@RaoulGMI Reading the Deep Dive from 27 December, you've repeatedly mentioned that the inflation in the 70's was caused by the baby boomers entering the workforce. I skipped by it a couple of times but now reading that statement a fourth time I felt I had to discuss it w you all.
You seem to be referring to the rise in inflation as a demand shock, that now that the workers are in the workforce making money, they're going out and purchasing durable goods on a scale never seen before. That would make sense... if the supply of durable goods changed.
But other than shortages in energy, I haven't been able to find anything that shows a decreasing supply significant enough to cause inflation of that kind. Especially since our trade deficit was relatively low, US was producing goods themselves and people were using funds from...
working to purchase these goods.
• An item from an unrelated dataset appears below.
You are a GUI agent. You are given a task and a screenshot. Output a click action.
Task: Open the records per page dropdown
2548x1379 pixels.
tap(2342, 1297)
I think you're looking at the demand side, but in order for there to be demand, something has to be produced, and in my view there was plenty of supply to be consumed. So the view that this was demand shock inflation doesn't resonate with me.
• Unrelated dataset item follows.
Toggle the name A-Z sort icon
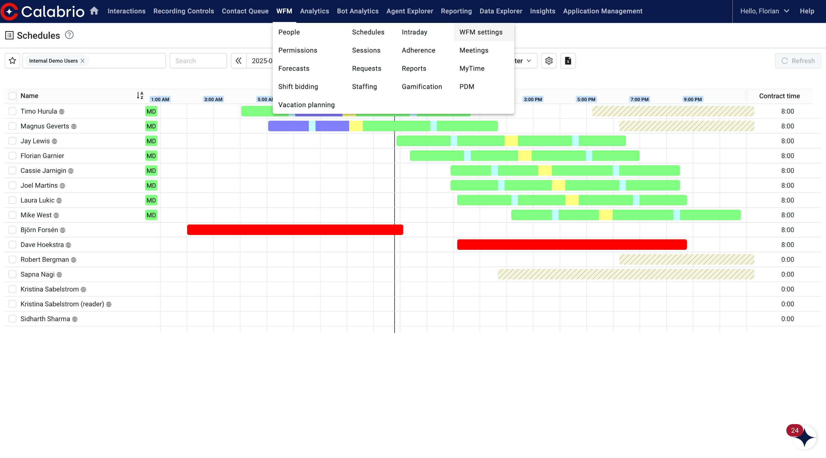The width and height of the screenshot is (826, 458). point(140,96)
In my view, in order to understand the inflation of the 70's we have to go look at what was going on in the 60's. This was the LBJ, guns and butter administration where the US was sending people to the moon, fighting the Vietnam War...
fighting the war on Poverty with new Great Society programs... That added up to a LOT of government spending/borrowing, in fact LBJ doubled the amount of debt that JFK added. To me, this makes much more sense about how the inflation was caused in the 70's, it was loose fiscal...
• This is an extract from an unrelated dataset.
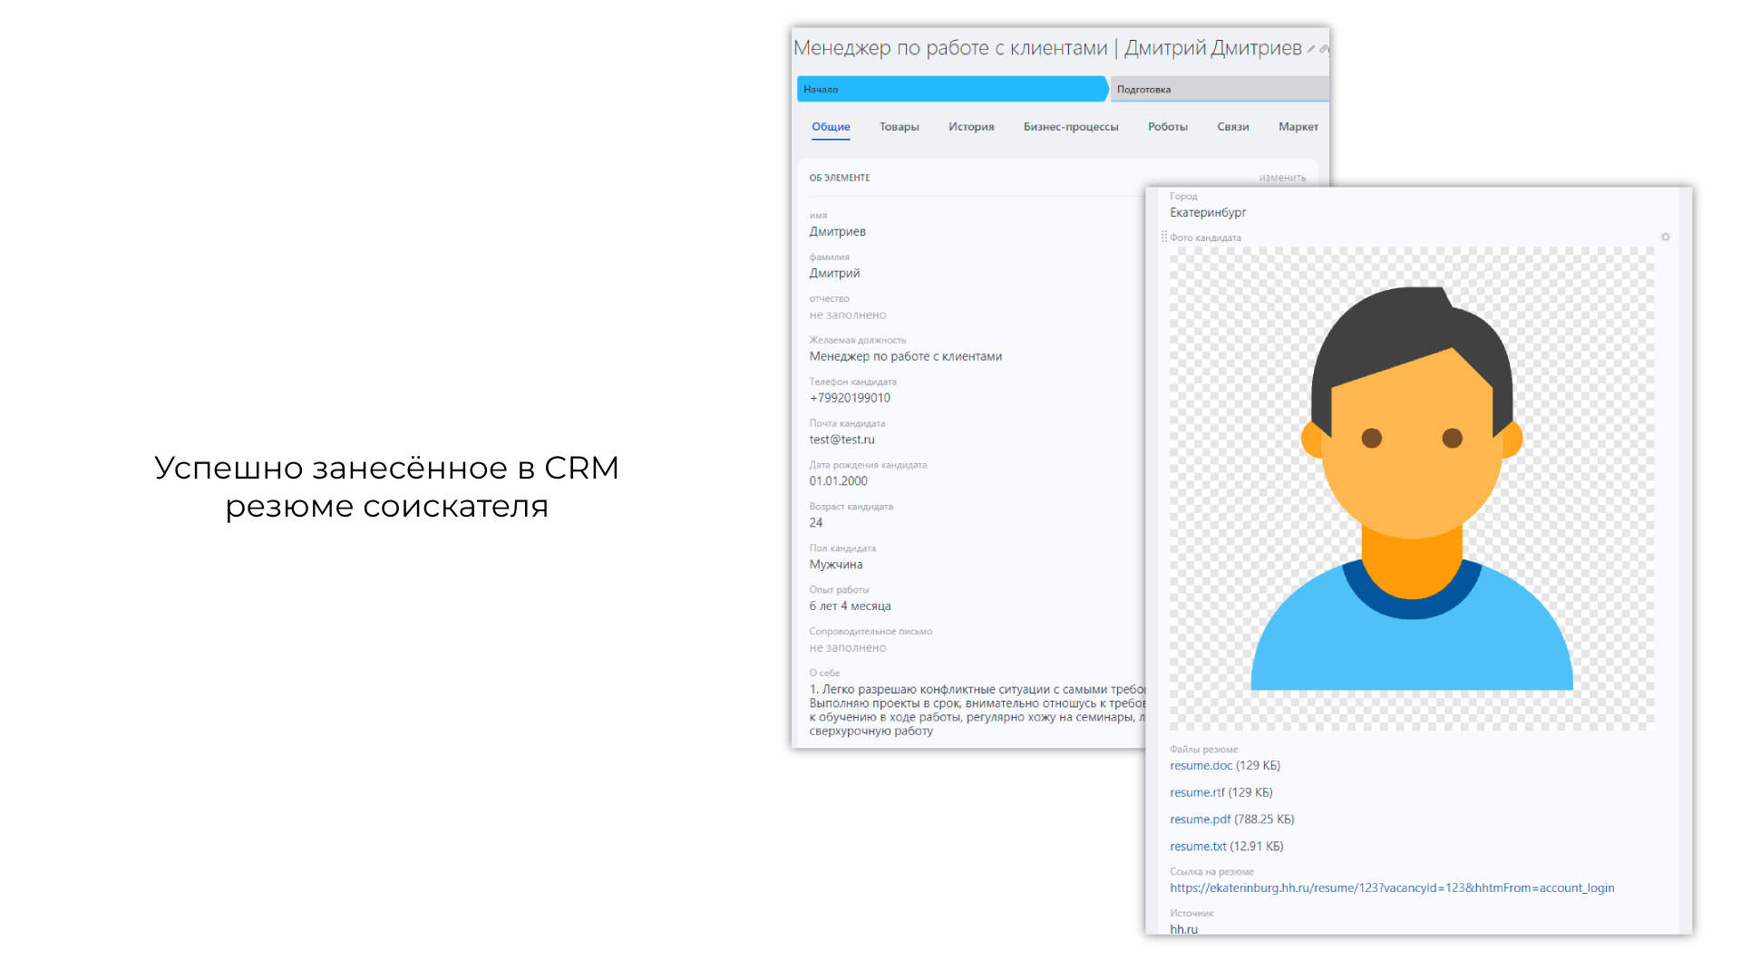Download the resume.doc file
The height and width of the screenshot is (979, 1741).
click(1201, 766)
policy, and it would also make sense that the way we stopped the inflation was for Paul Volker to raise interest rates to 20%.
Tight monetary policy was able to stop the inflation from going any further. This is how I learned about it. Open to any rebuttals, please guys....
This is why Twitter is so good, we're all here to give and take a massive pool of collective knowledge. @RaoulGMI @SantiagoAuFund @LukeGromen @MetreSteven @JulianMI2 @LynAldenContact @edwardnh @rogerhirst4 @HedgeyeDDale @TgMacro @profplum99 maybe @SahilBloom has a thread 4 us😉
Maybe what we saw with government spending in the 60's portends what may come in the decade we have ahead of us... although I have to say, I'm a deflationist. Either way, I'd love to hear some of y'alls thoughts.